Combustion cars are under threat thanks to the shortages of wire harnesses, which are used to bundle cables together. This humble, cheap part, is in such severe shortage thanks to the Russo-Ukrainian war, that, according to a piece in Reuters, many analysts believe that this could signal the end of combustion cars.
Motor1, an auto industry magazine, says that Ukraine is responsible for 7% of the European Union’s supply of wire harnesses. The automobile industry has already faced shortages of chips, and so, this new shortage has made production even more difficult. Suppliers of wire harnesses, such as Fujikura, Leoni and Nexans, have struggled to obtain wire harnesses, leading to German automakers, Porsche and Volkswagen (VW), suspending production in some of their plants. BMW has also struggled with the shortage and is working with distributors to address the problem. The company has indicated that it expects there to be disruptions to its productions due to shortages of wire harnesses.
Wire harnesses are not glamorous, high-tech components, but they are vital to the functioning of a combustion car. The supply chain disruption highlights the downsides of distributed supply chains and a production system built to function efficiently. As famed mathematician Nassim Taleb has pointed out, systems built for efficiency cannot also be robust systems. They are inherently fragile.
At the start of the war, the industry heralded the efforts of its workers, whom it lauded for keeping factories open in the middle of a war. Since then, things have changed. It is becoming hard to keep those factories open, even when they are open, they suffer from power cuts, curfews, and closures due to air raids. Producing wire harnesses in a war zone and getting those wire harnesses out of the country is not the easiest task in the world. The typical business does not have contingencies for such things. And so, from praising the heroism of the workers, auto makers have been forced to look for alternatives.

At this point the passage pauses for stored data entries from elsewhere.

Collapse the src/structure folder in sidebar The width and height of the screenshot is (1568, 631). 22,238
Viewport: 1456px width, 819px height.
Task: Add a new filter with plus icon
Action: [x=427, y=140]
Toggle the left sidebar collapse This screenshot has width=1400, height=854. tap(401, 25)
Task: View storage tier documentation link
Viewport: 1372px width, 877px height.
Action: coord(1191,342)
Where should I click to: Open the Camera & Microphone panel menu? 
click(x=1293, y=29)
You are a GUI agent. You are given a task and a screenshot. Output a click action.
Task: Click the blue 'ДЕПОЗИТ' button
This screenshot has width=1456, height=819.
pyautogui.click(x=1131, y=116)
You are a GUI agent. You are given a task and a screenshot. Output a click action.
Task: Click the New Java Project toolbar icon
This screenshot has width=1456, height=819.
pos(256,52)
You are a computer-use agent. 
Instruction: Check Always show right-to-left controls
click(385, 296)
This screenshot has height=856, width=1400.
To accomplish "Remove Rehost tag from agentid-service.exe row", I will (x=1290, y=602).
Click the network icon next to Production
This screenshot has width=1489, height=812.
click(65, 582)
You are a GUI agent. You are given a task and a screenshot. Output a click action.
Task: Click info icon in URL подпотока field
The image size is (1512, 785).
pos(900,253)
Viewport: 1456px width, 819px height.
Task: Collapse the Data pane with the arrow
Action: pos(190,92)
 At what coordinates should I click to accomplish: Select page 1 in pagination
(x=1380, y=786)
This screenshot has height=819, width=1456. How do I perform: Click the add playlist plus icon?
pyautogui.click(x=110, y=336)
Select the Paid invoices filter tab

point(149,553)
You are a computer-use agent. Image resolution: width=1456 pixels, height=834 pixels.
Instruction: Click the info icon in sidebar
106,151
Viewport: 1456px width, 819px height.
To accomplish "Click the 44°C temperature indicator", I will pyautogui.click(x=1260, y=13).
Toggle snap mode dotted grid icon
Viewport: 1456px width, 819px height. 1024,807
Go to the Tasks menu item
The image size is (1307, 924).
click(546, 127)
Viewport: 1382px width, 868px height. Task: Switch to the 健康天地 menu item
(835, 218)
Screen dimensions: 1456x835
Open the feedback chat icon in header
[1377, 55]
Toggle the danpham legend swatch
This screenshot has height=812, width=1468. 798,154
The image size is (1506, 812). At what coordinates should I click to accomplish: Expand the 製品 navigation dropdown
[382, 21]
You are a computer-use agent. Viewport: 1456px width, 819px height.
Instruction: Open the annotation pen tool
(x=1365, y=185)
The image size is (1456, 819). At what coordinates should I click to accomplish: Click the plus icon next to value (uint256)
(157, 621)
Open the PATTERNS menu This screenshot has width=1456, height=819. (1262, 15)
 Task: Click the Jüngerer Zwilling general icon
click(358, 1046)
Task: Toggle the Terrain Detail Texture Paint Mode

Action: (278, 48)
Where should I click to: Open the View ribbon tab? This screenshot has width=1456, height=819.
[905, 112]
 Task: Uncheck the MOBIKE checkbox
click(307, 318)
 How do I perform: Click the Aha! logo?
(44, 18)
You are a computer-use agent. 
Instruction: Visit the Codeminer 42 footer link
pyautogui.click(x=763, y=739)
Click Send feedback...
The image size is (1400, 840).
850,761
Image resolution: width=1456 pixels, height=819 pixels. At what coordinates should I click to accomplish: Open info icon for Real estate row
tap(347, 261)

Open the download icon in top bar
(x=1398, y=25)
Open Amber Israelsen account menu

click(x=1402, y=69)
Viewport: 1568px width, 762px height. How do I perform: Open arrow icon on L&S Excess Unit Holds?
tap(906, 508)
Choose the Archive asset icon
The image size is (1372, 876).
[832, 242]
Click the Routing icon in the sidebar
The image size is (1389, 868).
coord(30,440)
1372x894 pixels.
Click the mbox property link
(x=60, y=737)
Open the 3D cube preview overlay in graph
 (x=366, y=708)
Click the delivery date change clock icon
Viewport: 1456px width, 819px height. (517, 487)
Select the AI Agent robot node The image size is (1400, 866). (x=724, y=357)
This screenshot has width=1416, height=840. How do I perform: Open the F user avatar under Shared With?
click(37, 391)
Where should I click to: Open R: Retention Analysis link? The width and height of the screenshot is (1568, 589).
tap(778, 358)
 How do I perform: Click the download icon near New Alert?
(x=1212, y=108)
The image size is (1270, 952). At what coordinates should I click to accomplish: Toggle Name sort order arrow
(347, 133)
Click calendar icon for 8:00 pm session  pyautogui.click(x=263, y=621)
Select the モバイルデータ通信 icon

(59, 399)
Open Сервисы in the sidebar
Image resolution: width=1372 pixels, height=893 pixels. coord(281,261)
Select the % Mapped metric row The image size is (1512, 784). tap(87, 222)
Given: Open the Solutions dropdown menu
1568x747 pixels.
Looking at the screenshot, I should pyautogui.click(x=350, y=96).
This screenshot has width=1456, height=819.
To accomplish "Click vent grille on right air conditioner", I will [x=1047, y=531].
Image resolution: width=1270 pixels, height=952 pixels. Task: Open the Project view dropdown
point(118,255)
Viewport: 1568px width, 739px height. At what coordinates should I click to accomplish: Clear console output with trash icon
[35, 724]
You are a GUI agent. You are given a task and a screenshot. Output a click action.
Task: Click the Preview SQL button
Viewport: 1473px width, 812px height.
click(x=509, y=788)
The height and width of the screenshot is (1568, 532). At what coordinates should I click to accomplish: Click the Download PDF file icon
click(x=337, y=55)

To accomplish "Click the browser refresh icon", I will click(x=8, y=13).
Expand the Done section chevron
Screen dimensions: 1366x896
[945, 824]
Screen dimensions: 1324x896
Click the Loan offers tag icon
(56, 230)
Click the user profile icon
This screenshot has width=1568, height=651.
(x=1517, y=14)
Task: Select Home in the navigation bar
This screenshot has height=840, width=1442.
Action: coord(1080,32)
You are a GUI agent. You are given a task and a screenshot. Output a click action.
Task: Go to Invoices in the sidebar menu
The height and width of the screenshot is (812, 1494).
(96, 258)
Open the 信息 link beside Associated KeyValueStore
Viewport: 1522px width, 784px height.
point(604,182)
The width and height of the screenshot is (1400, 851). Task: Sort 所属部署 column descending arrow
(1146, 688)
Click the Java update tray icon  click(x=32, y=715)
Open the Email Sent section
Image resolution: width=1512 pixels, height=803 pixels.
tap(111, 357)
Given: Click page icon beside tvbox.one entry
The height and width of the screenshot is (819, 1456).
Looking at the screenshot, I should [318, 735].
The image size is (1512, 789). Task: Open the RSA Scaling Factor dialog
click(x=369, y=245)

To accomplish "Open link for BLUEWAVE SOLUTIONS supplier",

Reuters’ reporting indicates that automakers have responded to the crises by considering shifting to machine-made harnesses used in electric vehicles (EVs). Industry experts argue that this will accelerate the shift to EVs. However, the data indicate that EVs still account for just 6% of global auto sales, despite doubling in sales last year.
Nissan’s chief executive officer, Makoto Uchida, admitted that the company is considering shifting from wire harnesses to machine-made ones. Machine-made harnesses cost more compared to wire harnesses which are made with cheap labor. That is still some time away. Instead, the industry has shifted production away from Ukraine and to other low-cost producers. For example, Mercedes has shifted some production to Mexico and many Japanese suppliers have shifted production to Morocco, with others getting supply from Tunisia, Poland, Romania, and Serbia.
Even here, it must be said that these are temporary solutions. Production is inherently complicated, from wire harnesses to a Clek car seat, everything is defined by complexity. For instance, a single harness, which is a very simple part in the scheme of things, can be made with 10 different parts from 10 different suppliers. At one point, British automaker Bentley, believed it would lose 30% to 40% of its production, due to shortages of wire harnesses given the complexity of finding solutions for all the bits that make up a wire harness. Bentley, which is a division of VW, too has begun to think more closely about shifting to EVs.